En effet, comme quasiment chaque scène a sa tonalité, de la farce au vaudeville en passant par le pathétique, avec une dominante au comique résolument appuyé, c'est en s'écartant de l'ensemble que se distinguent les vrais enjeux de la partition à travers les caractères tels qu'ils sont portés par les comédiens.

Ce que donne à voir Philippe Adrien, et Molière quoi qu'en pensent ceux qui le qualifie de chantre de la condition féminine, ce n'est pas la défaite d’une tyrannie masculine mais la victoire de la duplicité féminine qui serait consubstantielle à sa nature.

Et ce n'est pas tant le triomphe de l'Amour avec une majuscule - Agnès a déjà les yeux dessillés quant à son blondin Horace, benêt énamouré aux airs de ravis de la crèche (Pierre Lefebvre) quand elle crie "Me laissez-vous, Horace, emmener de la sorte ?" face celui-ci liquéfié ("Je ne sais où j’en suis, tant ma douleur est forte") - que la défaite pathétique d'une passion amoureuse.

Celle de Arnolphe, superbement campé par Patrick Paroux, cousin germain de Dandin par son rêve d'ascension sociale, paysan devenu propriétaire foncier ayant accédé au rang de petit bourgeois et qui se pique d'une particule, a un bien auquel il tient plus que tout, son honneur, et donc une terreur, celle du cocuage.

Aussi entend-il élever sa propre épouse prise au berceau en la maintenant recluse à l'écart du monde et de ses tentations dans une maison qui ressemble au couvent dans lesquels sont élevées les jeunes filles de bonne famille.

Le décor de Jean Haas est à cet égard signifiant : fenêtre en ogive, chambre monacale, ouverture sur un potager planté de choux qui s'apparente à un cloître. Mais une tête naturalisée de cerf placée au dessus-d'une porte loin d'être apotropaïque annonce l'inéluctable qui attend le bonhomme, et, s'il transforme sa maison en couvent avec une succession de portes cadenassées, il oublie d'occulter les fenêtres.

Et le premier galant qui passe a tôt fait de lui ravir la belle qui n'a pas besoin d'être savante pour reconnaître et préférer le jeune beau au vieux.

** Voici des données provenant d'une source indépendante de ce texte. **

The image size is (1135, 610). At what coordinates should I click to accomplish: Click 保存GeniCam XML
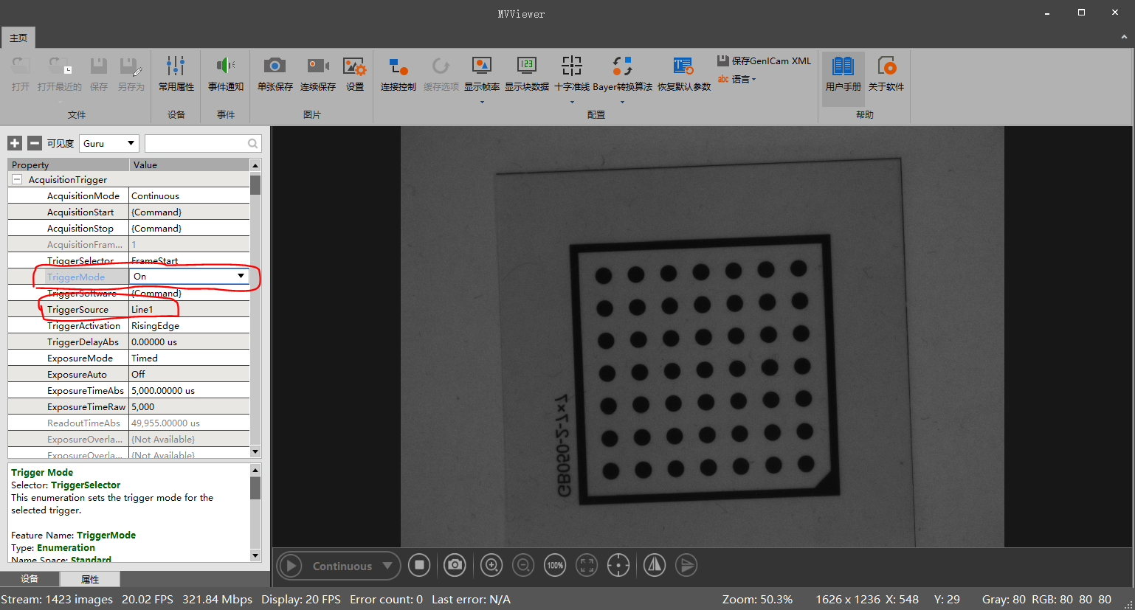point(763,60)
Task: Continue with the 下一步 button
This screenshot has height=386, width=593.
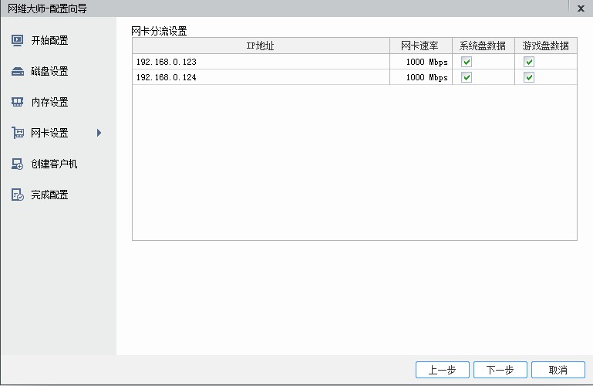Action: [x=500, y=370]
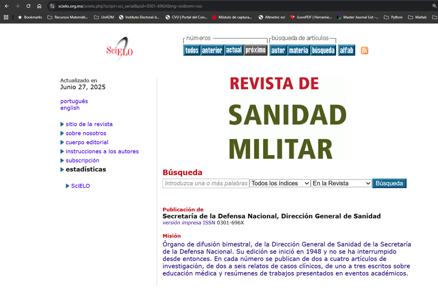Image resolution: width=438 pixels, height=290 pixels.
Task: Reload the page with browser refresh icon
Action: (x=28, y=6)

Dans le rôle d'Agnès souvent réduit à la candeur de la réplique "Le petit chat est mort", Valentine Galey, la révélation du spectacle, donne au personnage une dimension inattendue, presque machiavélique tant est radicale son affirmation de soi qui n'est peut-être pas uniquement due à l'effet de l’amour, ce "grand maître" qui "rend agile à tout l’âme la plus pesante et donne de l’esprit à la plus innocente".